PASSAGE SHOWN:
┏━━
The Defense Science Board, a Pentagon advisory panel, must be commended, on its recently released report on America’s outreach to the Muslim world. Described by The New York Times’ Defense correspondent, Thom Shanker, as "a harshly critical report," the study shows in a unprecedented way that America’s efforts to improve its image overseas is facing more problems than expected. To summarize these problems is to describe them as a domestic triangle of setbacks consisting of missing leadership, counterproductive foreign policies, and a surprising lack of obvious understanding among America’s top officials of the main goal of the War on Terrorism.
When it comes to the Bush administration’s role in leading the war of ideas, the report states, "there is a consensus that U.S. public diplomacy is in crisis. Missing are strong leadership, strategic direction, adequate coordination, sufficient resources, and a culture of measurement and evaluation." The report complains that the Bush administration was satisfied with making some minor changes to the way America conducts its public diplomacy. Some of these changes included delivering public speeches that emphasize that the “War on Terrorism,” is not a war on Islam, encouraging top officials to appear on Arab and global media networks, launching a new TV network Al Hurra, and a new radio station Sawa, in Arabic and embedding journalists with the troops in Iraq.
Yet, there has been no presidential directive to reorganize America’s public diplomacy institutions, programs, or strategies. One of the administrations’ main public diplomacy posts, the Office of the Under Secretary of State for Public Diplomacy and Public Affairs, was vacant for two of the first four years of the Bush administration. The Department of Defense created an Office of Strategic Influence in October 2001 to lead a "strategic information campaign in support of the War on Terrorism" and then shut it down in four months after some officials accused the office of intending to spread lies and misinformation that would ultimately hurt America’s image and credibility in the world.
As a result, America’s public diplomacy agencies and officials had been with little planning, research, internal coordination, or any measurable ways to evaluate their work. Moreover, these agencies were left with narrow budgets that did not correspond with the administration’s frequent emphasis on the importance of winning the war of ideas. The report estimates that the annual spending of America’s public diplomacy programs is about $ 1.2 billion, which is equal to one-quarter of 1 percent of the military budget. "Political leaders," the report urges, "need to determine whether a military budget 400 times greater than a strategic communication budget is adequate to U.S. national security strategy and to a global War on Terrorism viewed as a struggle about ideas."
┗━━
DATA:
┏━━
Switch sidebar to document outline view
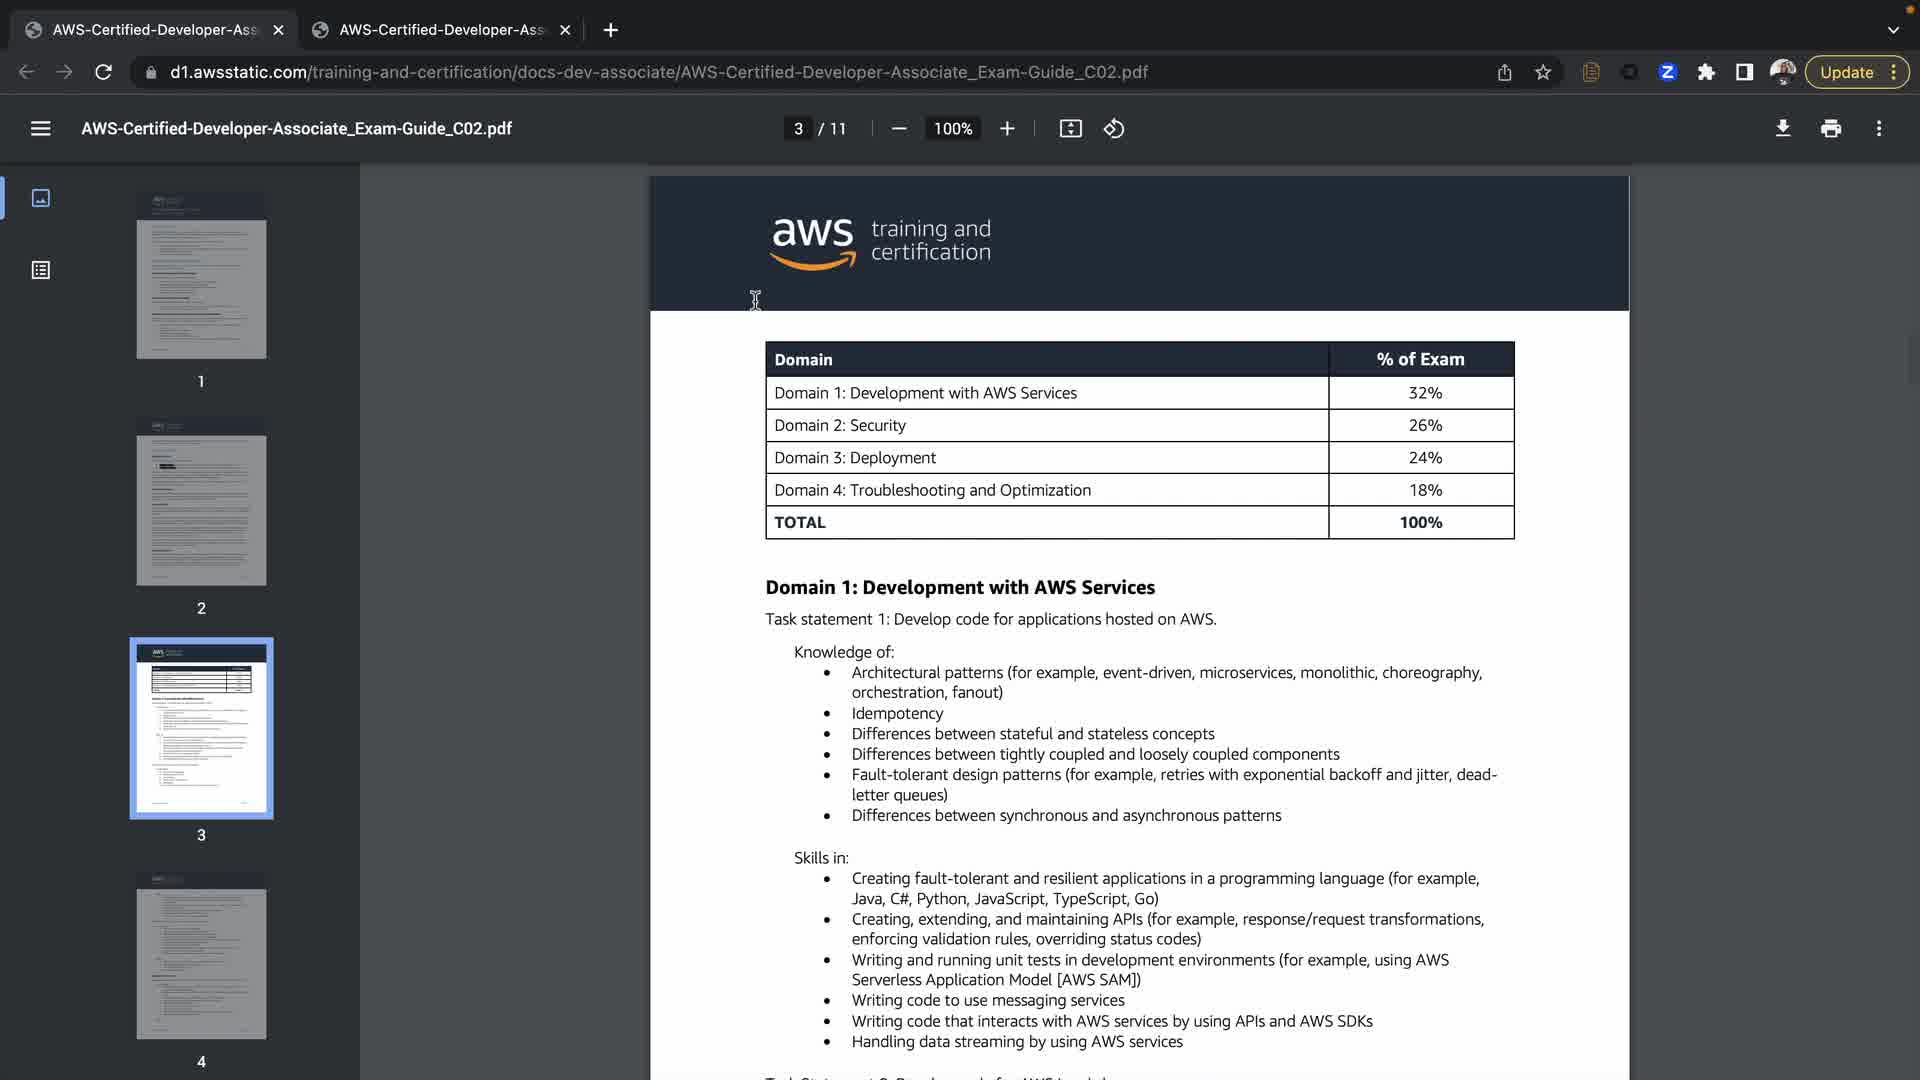 (x=41, y=270)
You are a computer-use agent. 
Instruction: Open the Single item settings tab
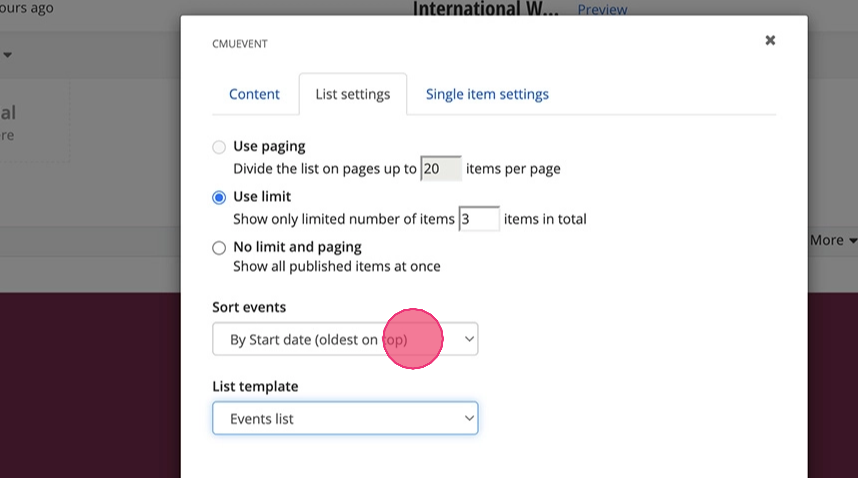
┗━━
Carry on the passage about the Defense Science Board report on U.S. public diplomacy, picking up after its last sentence.

Counterproductive Foreign Policies
Speaking about the effect of America’s foreign policies on its image in the Middle East, the report eloquently states that "the critical problem in American public diplomacy directed toward the Muslim World is not one of "dissemination of information," or even one of crafting and delivering the "right" message. Rather, it is a fundamental problem of credibility."
To explain America’s credibility problem, the report refers in an unparalleled way to some of America’s policies toward the Arab and Muslim worlds. "U.S. Policies on Israeli-Palestinian issues and Iraq in 2003-2004," the report warns, "have damaged America’s credibility and power to persuade.” It also refers to Muslims’ perceptions of "one-sided support [of America] in favor of Israel and against Palestinians", of the "chaos and suffering" resulting from America’s occupation of Iraq and Afghanistan, and of America’s support for some Arab and Muslim non-democratic regimes.
America’s counterproductive policies, according to the report, did not only lead to diminishing Arab support for the United States, but they have also led to the elevation of "the stature of and support" that some radical groups have in the Arab and Muslim societies. They have transformed what the report describes as "a marginal network" of extremists into a "wide movement of fighting groups," which can be easily seen happening in Iraq today.
Defining the War on Terrorism
More surprisingly, the report, if read carefully, points to a startling major problem hindering America’s officials who are responsible for planning and applying America’s war of ideas. They do not have a common understanding of the true nature and main goal of the War on Terrorism.
The report describes the War on Terrorism as the new "meta narrative," that has replaced the Cold War paradigm, and through which most government officials discuss and think about America’s national security today. Yet, it complains that the U.S. Government is still using a "Cold War style response" that leaves most officials with little understanding of the true nature of the new era and its proper policies. "The U.S. Government does not even have a coherent statement of the problem, and refuses to address the importance of strategic communication in addressing it," the report cautions. As a result, discussions about the War on Terrorism very often "direct attention to tactics not strategy."
In this regard, the report warns that the War on Terrorism "is more than a war against the tactic of terrorism." It also warns against short-term solutions and against manipulative public relations. The authors of the report defined the War on Terrorism as "a generational and global struggle about ideas, not a war between the West and Islam," in which "the United States today is not seeking to contain a threatening state/empire, but rather seeking to convert a broad movement within Islamic civilization to accept the value structure of Western Modernity."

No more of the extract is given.